Famous
- Country: Australia

Programming
- Language(s): English
- Picture format: 1080i (HDTV 16:9)

Ownership
- Owner: Foxtel Networks
- Sister channels: Foxtel Networks channels

History
- Launched: 1 September 2021
- Replaced: Foxtel Arts
- Closed: 26 August 2025; 27 days ago
- Former names: FOX Docos (2021–2023) Docos (2023–2024)

Availability

Streaming media
- Foxtel Go: Channel 129 & 283
- Binge: binge.com.au

= Famous (TV channel) =

Australian pay TV channel

Famous was an Australian subscription television channel which focused on broadcasting various documentary films and docuseries. The channel launched on 1 September 2021 as Fox Docos, serving as a replacement for Foxtel Arts.
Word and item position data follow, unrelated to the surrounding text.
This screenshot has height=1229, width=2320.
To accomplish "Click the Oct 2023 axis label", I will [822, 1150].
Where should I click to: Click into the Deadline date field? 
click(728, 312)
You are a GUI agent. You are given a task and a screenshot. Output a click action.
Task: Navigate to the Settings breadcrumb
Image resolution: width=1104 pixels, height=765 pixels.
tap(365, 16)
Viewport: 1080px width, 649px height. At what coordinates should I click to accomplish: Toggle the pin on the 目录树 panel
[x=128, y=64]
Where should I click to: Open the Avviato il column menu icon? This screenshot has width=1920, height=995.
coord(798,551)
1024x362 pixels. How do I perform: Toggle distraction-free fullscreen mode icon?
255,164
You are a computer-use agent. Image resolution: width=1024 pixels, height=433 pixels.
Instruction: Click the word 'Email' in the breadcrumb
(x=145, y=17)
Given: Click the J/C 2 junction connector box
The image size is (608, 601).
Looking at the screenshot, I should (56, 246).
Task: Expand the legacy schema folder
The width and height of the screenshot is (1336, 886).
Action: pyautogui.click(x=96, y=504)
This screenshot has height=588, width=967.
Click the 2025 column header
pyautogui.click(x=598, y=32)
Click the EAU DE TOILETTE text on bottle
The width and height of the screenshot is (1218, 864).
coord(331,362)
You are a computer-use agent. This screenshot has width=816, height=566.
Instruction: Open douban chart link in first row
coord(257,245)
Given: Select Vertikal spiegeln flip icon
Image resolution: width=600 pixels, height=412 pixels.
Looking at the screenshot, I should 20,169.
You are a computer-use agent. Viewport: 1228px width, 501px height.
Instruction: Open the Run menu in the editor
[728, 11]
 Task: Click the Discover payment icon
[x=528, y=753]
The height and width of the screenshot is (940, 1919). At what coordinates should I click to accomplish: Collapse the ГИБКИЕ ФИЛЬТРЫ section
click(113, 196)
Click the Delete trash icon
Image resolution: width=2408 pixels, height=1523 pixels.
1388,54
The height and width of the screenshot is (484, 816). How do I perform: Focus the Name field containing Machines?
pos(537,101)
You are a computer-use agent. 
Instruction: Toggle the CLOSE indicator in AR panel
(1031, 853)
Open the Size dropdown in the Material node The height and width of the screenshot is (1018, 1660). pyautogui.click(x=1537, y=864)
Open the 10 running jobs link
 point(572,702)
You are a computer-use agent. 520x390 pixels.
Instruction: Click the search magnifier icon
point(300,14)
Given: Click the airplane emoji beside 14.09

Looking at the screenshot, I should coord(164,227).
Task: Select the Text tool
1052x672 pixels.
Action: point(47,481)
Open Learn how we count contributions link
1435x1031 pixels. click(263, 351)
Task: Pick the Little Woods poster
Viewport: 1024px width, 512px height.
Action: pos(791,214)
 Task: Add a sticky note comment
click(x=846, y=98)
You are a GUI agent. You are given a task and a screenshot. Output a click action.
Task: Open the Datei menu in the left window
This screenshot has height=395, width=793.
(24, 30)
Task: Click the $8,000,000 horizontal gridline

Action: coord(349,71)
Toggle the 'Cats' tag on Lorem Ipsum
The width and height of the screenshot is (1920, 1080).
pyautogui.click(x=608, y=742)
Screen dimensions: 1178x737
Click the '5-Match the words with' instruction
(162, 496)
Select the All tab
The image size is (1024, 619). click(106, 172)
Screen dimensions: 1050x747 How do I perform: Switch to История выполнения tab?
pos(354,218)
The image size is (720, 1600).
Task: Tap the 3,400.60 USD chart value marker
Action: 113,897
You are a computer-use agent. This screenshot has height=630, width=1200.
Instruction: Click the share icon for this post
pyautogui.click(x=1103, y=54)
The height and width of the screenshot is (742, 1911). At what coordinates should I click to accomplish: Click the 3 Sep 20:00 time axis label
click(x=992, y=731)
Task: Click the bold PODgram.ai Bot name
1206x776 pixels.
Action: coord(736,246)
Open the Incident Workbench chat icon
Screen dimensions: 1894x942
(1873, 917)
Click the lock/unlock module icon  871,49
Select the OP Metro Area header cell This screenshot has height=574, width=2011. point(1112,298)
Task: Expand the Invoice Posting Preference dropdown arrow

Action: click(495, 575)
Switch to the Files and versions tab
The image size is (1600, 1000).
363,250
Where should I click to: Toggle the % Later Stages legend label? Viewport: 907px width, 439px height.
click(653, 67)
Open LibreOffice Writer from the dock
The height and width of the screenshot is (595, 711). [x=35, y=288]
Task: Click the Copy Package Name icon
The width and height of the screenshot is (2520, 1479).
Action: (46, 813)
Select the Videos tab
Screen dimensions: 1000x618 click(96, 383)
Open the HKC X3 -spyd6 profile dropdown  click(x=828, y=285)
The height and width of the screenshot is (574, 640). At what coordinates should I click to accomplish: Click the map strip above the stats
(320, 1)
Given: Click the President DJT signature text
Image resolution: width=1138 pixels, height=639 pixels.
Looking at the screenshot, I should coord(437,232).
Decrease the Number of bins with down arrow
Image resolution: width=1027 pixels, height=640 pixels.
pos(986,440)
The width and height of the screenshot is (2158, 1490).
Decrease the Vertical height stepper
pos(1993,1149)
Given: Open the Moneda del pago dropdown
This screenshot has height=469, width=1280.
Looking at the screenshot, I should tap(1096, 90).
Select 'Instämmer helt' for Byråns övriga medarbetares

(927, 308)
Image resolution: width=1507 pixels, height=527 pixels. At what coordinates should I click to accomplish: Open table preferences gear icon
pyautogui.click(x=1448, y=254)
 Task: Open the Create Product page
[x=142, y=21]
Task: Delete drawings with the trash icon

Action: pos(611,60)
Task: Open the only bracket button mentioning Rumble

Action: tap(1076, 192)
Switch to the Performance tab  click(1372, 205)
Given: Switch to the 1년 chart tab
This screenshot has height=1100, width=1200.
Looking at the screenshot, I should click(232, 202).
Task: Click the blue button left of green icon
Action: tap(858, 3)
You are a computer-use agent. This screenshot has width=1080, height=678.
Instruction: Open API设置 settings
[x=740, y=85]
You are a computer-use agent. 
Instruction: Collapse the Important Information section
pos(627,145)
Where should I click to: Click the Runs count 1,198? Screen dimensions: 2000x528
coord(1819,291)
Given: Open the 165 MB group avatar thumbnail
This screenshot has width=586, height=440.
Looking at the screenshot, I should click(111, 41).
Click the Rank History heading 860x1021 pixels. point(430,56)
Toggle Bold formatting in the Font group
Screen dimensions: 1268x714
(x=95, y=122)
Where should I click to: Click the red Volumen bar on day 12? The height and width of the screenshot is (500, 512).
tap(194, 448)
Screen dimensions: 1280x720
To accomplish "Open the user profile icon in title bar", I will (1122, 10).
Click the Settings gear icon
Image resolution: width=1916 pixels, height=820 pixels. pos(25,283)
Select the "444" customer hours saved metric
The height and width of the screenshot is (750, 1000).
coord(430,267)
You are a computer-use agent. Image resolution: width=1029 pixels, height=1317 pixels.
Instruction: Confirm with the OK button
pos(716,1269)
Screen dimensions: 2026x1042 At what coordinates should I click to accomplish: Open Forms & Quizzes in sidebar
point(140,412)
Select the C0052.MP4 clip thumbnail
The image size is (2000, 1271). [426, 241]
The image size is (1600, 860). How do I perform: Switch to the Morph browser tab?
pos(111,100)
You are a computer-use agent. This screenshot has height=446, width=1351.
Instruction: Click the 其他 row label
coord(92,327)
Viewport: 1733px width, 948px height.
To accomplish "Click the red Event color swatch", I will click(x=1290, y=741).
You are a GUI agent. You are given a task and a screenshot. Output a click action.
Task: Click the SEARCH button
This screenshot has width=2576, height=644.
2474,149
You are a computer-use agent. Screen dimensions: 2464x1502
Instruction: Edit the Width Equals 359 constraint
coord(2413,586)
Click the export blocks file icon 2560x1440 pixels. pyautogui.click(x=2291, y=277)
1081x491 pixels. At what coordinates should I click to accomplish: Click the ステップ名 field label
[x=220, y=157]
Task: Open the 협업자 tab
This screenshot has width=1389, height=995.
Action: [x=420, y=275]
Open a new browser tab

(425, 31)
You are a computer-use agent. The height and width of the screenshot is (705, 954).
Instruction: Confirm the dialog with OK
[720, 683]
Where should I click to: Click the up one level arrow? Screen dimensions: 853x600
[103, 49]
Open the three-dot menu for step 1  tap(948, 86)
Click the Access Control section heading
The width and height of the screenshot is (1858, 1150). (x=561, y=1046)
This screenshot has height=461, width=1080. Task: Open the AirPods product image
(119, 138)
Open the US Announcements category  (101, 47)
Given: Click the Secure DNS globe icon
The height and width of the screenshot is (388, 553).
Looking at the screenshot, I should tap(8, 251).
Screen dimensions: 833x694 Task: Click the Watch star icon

It rebranded twice, with it simply known as Docos from 26 September 2023, then Famous from 1 August 2024. The channel closed down on 26 August 2025, with programming moving to other Foxtel Networks channels.

== Programming ==
The channel consisted of both acquired and original programming, including celebrity, entertainment and sports documentaries and non-fiction content from HBO. The first local program to be produced for the channel, Walking with Hope, premiered on 2 September 2021, one day after the channel's launch.